Петр II - страница 34
Из предсмертных сочинений князя наиболее интересны для нас два варианта его обращения к царю, ныне пребывающего «не в совершенных еще летах». Князь выражал надежду, что в будущем царь прославит себя подвигами, достойными памяти деда. Путь к этому лежит «как чрез учение, так и чрез помощь верных советников».[50]
Меншикову было хорошо известно пристрастие отрока к праздности. Отсюда просьба: «Извольте как в учении, так и в забавах и везде себя кротко и тихо содержать и сие все умеренно содержать».
Кого же прочил князь в наставники царя, без совета которых он не должен что-либо предпринимать? На первое место поставлен «барон Остерман», выполнявший обязанности главного наставника, а уже после него – безымянные «господа министры».
В последнем пункте обращения князь просил царя в память о своих прежних заслугах «содержать в вашей милости оставшую по мне мою супругу». Но главная просьба касалась дочери Марии: «…милостивым быть к вашей обрученной невесте, дочери моей, и по учиненному пред Богом обещанию в подобное время вступить с нею в законное супружество».
Но надо ли было быть провидцем, чтобы угадать судьбу помолвки после смерти князя?! «Когда Меншиков умрет, – прозорливо писал Лефорт, – помолвка утратит силу, и дочь перестанет быть невестой».[51] Поведение императора во время болезни Меншикова давало основания для подобного умозаключения.

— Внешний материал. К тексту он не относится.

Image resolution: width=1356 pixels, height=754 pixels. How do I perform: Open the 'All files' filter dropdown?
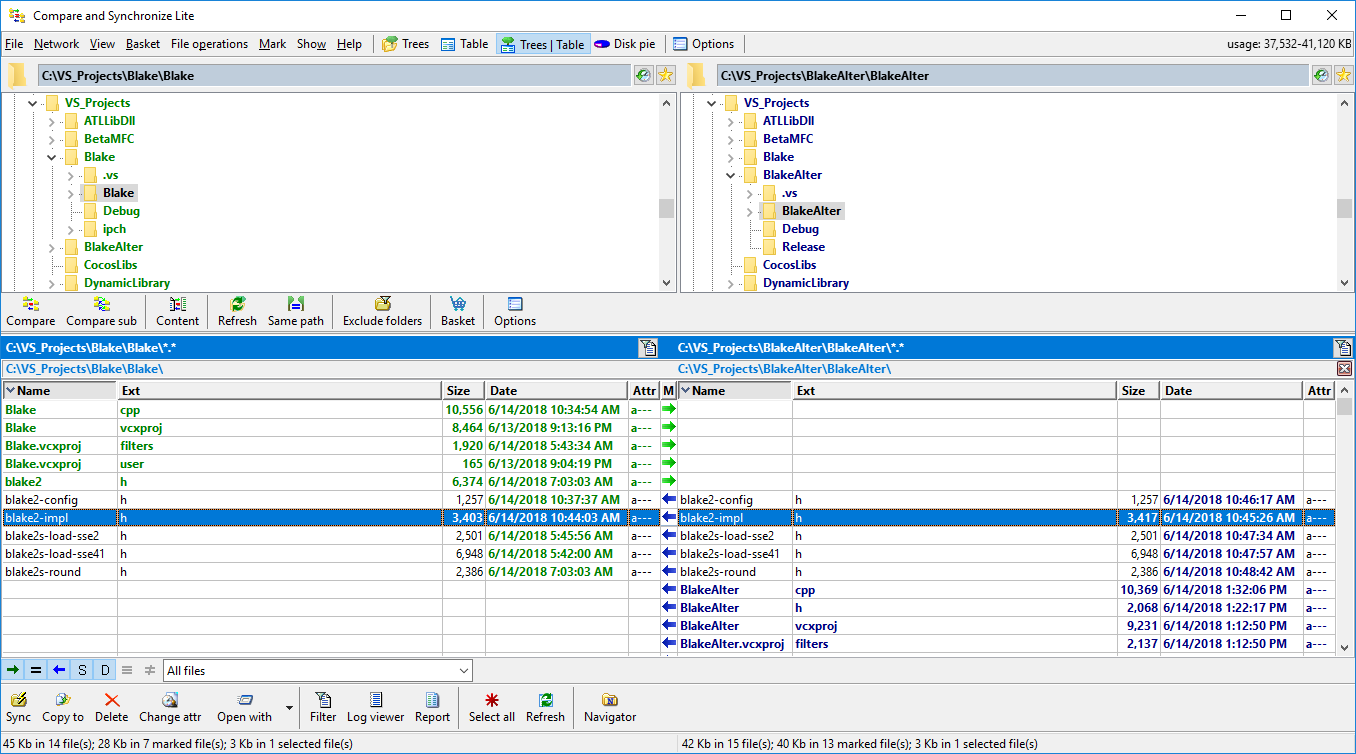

В первые дни болезни Александра Даниловича Петр вместе с сестрой Натальей более или менее часто навещал больного. Однако в дальнейшем визитов становилось все меньше и меньше. Брат и сестра навестили больного 25, 27 и 29 июня. Затем наступил длительный перерыв. Очередные визиты были нанесены 9, 12 и 15 июля. Затем вновь наступил длительный перерыв. 20 июля к Меншикову пожаловала Наталья Алексеевна уже без брата. Следующая встреча императора с князем состоялась 29 июля, когда самочувствие светлейшего улучшилось настолько, что ему было разрешено выезжать из дома. Вечером этого дня он вместе с Петром участвовал в церемонии открытия понтонного моста через Неву. Император вместе со светлейшим проехались по мосту в карете.
В те пять недель, когда Меншиков был лишен возможности опекать будущего зятя, совершилось то, чего он так опасался, – юнец освободился от его жесткой опеки, приобрел больше свободы и общения, в том числе и с недругами князя, поднявшими голову во время его болезни. Влияние на императора стали оказывать другие лица – прежде всего князья Долгорукие, действиями которых ловко руководил Остерман. Они исподволь разжигали ненависть юного монарха к князю, поощряли его желание освободиться от назойливого и сурового присмотра светлейшего.
Меншиков же этого будто не замечал. Более того, после болезни он стал еще более раздражительным и настойчивым в стремлении укротить капризный нрав отрока. Между тем последний вполне осознал, что не он должен подчиняться Меншикову, а наоборот, Меншиков обязан выполнять его волю. Но Александр Данилович, вместо того чтобы искать подход к отроку, восстановить дружеские отношения с ним, настойчиво продолжал гнуть свою линию.
При жизни Екатерины I великий князь, похоже, заискивал перед светлейшим. «Рассказывают про него, – доносил Лефорт в конце июня 1726 года, – что так как он каждое утро должен появляться к князю Меншикову с поклоном, то он поговаривал, „что я должен идти к князю, чтобы отдать ему мой поклон, ведь и мне нужно выйти в люди. Сын его уже лейтенант, а я пока никто. Бог даст, и я когда-нибудь доберусь до прапорщичьего чина“».